**Task brief:** What lines in the records below hold the string "computer"? Please show them.

[Collected data entries]

- - - -

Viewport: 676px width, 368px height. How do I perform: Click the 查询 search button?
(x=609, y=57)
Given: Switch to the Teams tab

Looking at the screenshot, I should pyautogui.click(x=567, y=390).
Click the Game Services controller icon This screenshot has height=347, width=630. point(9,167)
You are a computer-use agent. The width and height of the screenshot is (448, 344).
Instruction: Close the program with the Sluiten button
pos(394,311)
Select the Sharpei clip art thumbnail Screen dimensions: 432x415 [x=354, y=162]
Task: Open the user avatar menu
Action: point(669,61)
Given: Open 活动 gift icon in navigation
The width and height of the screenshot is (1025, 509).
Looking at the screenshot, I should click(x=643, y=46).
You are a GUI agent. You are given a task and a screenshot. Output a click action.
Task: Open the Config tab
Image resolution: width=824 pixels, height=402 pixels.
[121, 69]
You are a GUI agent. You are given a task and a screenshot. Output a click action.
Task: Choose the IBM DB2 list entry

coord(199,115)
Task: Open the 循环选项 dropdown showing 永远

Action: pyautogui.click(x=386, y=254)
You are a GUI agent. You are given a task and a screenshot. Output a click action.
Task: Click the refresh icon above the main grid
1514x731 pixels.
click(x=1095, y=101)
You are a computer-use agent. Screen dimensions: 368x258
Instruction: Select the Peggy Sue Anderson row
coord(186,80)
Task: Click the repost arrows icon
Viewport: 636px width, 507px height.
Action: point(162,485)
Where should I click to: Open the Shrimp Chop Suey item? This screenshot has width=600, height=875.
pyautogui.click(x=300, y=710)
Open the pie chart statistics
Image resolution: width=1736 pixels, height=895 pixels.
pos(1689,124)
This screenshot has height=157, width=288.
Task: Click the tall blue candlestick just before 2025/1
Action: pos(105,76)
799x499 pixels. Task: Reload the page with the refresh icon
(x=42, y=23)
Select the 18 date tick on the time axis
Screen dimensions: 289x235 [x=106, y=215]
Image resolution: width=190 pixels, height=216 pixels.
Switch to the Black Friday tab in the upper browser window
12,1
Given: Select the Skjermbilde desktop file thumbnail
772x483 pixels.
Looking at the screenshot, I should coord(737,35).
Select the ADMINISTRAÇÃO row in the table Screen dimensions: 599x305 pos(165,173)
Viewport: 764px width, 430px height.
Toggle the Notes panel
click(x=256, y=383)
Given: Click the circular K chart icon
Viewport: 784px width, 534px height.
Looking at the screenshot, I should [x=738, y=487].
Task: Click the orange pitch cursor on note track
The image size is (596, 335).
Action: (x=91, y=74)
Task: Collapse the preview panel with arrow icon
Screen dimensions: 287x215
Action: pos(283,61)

- - - -

**Answer for the task:**
You are a computer-use agent. The width and height of the screenshot is (448, 344).
You are a computer-use agent. Screen dimensions: 368x258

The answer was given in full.